[Material for this exercise — start]
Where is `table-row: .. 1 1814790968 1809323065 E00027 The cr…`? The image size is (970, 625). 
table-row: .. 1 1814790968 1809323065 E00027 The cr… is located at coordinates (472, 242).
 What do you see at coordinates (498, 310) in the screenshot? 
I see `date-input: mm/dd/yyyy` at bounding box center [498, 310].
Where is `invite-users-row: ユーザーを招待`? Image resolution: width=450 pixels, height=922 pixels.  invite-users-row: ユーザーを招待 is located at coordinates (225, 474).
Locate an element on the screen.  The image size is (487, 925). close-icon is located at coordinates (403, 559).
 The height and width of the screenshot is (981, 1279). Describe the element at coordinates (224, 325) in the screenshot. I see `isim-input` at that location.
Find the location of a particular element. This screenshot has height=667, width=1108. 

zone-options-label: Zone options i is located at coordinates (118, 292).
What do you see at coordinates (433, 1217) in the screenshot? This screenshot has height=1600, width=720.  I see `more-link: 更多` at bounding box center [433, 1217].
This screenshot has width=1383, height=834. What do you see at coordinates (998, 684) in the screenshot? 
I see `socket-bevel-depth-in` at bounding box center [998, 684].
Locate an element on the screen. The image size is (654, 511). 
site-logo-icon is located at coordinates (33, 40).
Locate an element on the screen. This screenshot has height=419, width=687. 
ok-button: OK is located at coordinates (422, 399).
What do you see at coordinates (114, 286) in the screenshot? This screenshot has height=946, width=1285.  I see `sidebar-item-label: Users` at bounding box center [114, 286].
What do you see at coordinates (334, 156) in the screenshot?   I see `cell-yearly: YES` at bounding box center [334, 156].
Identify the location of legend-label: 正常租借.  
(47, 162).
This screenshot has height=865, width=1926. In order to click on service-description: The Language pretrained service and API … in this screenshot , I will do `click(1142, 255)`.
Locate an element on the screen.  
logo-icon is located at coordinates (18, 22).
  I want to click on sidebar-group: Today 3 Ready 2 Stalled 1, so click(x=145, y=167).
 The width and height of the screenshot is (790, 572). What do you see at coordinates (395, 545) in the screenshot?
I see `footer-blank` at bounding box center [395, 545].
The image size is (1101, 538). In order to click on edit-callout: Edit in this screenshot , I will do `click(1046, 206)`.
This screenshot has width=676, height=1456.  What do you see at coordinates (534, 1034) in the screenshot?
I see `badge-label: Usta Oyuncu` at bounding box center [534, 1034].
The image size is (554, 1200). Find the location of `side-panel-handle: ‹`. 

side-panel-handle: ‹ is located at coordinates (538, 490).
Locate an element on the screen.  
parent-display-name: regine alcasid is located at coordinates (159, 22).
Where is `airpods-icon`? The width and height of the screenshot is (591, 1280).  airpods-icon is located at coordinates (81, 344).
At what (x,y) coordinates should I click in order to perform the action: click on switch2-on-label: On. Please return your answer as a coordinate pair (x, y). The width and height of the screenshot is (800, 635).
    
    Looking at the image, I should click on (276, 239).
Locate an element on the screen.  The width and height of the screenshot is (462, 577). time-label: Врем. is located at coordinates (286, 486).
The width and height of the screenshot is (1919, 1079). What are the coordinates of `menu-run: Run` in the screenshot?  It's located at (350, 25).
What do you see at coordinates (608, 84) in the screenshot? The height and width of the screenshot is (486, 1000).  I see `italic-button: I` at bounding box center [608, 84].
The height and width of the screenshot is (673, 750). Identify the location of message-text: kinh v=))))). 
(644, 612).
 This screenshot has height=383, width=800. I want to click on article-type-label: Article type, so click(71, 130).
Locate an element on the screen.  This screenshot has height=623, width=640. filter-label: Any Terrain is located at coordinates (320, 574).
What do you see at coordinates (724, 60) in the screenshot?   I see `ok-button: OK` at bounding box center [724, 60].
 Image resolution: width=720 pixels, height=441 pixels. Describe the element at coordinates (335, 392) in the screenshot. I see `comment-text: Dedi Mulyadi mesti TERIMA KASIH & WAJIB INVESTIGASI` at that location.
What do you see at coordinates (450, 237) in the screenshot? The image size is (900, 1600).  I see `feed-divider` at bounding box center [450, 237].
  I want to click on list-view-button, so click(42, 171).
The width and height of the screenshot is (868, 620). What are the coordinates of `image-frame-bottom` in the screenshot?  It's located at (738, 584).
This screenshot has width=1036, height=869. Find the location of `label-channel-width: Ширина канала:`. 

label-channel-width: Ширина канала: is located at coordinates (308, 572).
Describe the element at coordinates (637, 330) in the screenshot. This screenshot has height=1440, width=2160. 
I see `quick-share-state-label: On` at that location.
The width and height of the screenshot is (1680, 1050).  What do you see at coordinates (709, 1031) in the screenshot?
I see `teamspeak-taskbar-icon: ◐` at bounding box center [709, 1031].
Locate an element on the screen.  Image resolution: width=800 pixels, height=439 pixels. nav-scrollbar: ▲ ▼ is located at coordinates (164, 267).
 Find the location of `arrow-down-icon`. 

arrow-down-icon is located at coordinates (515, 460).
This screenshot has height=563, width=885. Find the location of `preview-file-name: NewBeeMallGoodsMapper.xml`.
[Material for this exercise — finish]
Please copy every entry above line for line, with no changes.

• [Output below]
Where is `table-row: .. 1 1814790968 1809323065 E00027 The cr…`? The image size is (970, 625). 
table-row: .. 1 1814790968 1809323065 E00027 The cr… is located at coordinates (472, 242).
 What do you see at coordinates (498, 310) in the screenshot? 
I see `date-input: mm/dd/yyyy` at bounding box center [498, 310].
Where is `invite-users-row: ユーザーを招待`? Image resolution: width=450 pixels, height=922 pixels.  invite-users-row: ユーザーを招待 is located at coordinates (225, 474).
Locate an element on the screen.  The image size is (487, 925). close-icon is located at coordinates (403, 559).
 The height and width of the screenshot is (981, 1279). Describe the element at coordinates (224, 325) in the screenshot. I see `isim-input` at that location.
Find the location of a particular element. This screenshot has height=667, width=1108. 

zone-options-label: Zone options i is located at coordinates (118, 292).
What do you see at coordinates (433, 1217) in the screenshot? This screenshot has height=1600, width=720.  I see `more-link: 更多` at bounding box center [433, 1217].
This screenshot has width=1383, height=834. What do you see at coordinates (998, 684) in the screenshot? 
I see `socket-bevel-depth-in` at bounding box center [998, 684].
Locate an element on the screen. The image size is (654, 511). 
site-logo-icon is located at coordinates (33, 40).
Locate an element on the screen. This screenshot has height=419, width=687. 
ok-button: OK is located at coordinates (422, 399).
What do you see at coordinates (114, 286) in the screenshot? This screenshot has height=946, width=1285.  I see `sidebar-item-label: Users` at bounding box center [114, 286].
What do you see at coordinates (334, 156) in the screenshot?   I see `cell-yearly: YES` at bounding box center [334, 156].
Identify the location of legend-label: 正常租借.  
(47, 162).
This screenshot has height=865, width=1926. In order to click on service-description: The Language pretrained service and API … in this screenshot , I will do `click(1142, 255)`.
Locate an element on the screen.  
logo-icon is located at coordinates (18, 22).
  I want to click on sidebar-group: Today 3 Ready 2 Stalled 1, so click(x=145, y=167).
 The width and height of the screenshot is (790, 572). What do you see at coordinates (395, 545) in the screenshot?
I see `footer-blank` at bounding box center [395, 545].
The image size is (1101, 538). In order to click on edit-callout: Edit in this screenshot , I will do `click(1046, 206)`.
This screenshot has width=676, height=1456.  What do you see at coordinates (534, 1034) in the screenshot?
I see `badge-label: Usta Oyuncu` at bounding box center [534, 1034].
The image size is (554, 1200). Find the location of `side-panel-handle: ‹`. 

side-panel-handle: ‹ is located at coordinates (538, 490).
Locate an element on the screen.  
parent-display-name: regine alcasid is located at coordinates (159, 22).
Where is `airpods-icon`? The width and height of the screenshot is (591, 1280).  airpods-icon is located at coordinates (81, 344).
At what (x,y) coordinates should I click in order to perform the action: click on switch2-on-label: On. Please return your answer as a coordinate pair (x, y). The width and height of the screenshot is (800, 635).
    
    Looking at the image, I should click on (276, 239).
Locate an element on the screen.  The width and height of the screenshot is (462, 577). time-label: Врем. is located at coordinates (286, 486).
The width and height of the screenshot is (1919, 1079). What are the coordinates of `menu-run: Run` in the screenshot?  It's located at (350, 25).
What do you see at coordinates (608, 84) in the screenshot? The height and width of the screenshot is (486, 1000).  I see `italic-button: I` at bounding box center [608, 84].
The height and width of the screenshot is (673, 750). Identify the location of message-text: kinh v=))))). 
(644, 612).
 This screenshot has height=383, width=800. I want to click on article-type-label: Article type, so click(71, 130).
Locate an element on the screen.  This screenshot has height=623, width=640. filter-label: Any Terrain is located at coordinates (320, 574).
What do you see at coordinates (724, 60) in the screenshot?   I see `ok-button: OK` at bounding box center [724, 60].
 Image resolution: width=720 pixels, height=441 pixels. Describe the element at coordinates (335, 392) in the screenshot. I see `comment-text: Dedi Mulyadi mesti TERIMA KASIH & WAJIB INVESTIGASI` at that location.
What do you see at coordinates (450, 237) in the screenshot? The image size is (900, 1600).  I see `feed-divider` at bounding box center [450, 237].
  I want to click on list-view-button, so click(42, 171).
The width and height of the screenshot is (868, 620). What are the coordinates of `image-frame-bottom` in the screenshot?  It's located at (738, 584).
This screenshot has width=1036, height=869. Find the location of `label-channel-width: Ширина канала:`. 

label-channel-width: Ширина канала: is located at coordinates (308, 572).
Describe the element at coordinates (637, 330) in the screenshot. This screenshot has height=1440, width=2160. 
I see `quick-share-state-label: On` at that location.
The width and height of the screenshot is (1680, 1050).  What do you see at coordinates (709, 1031) in the screenshot?
I see `teamspeak-taskbar-icon: ◐` at bounding box center [709, 1031].
Locate an element on the screen.  Image resolution: width=800 pixels, height=439 pixels. nav-scrollbar: ▲ ▼ is located at coordinates (164, 267).
 Find the location of `arrow-down-icon`. 

arrow-down-icon is located at coordinates (515, 460).
This screenshot has height=563, width=885. Find the location of `preview-file-name: NewBeeMallGoodsMapper.xml`.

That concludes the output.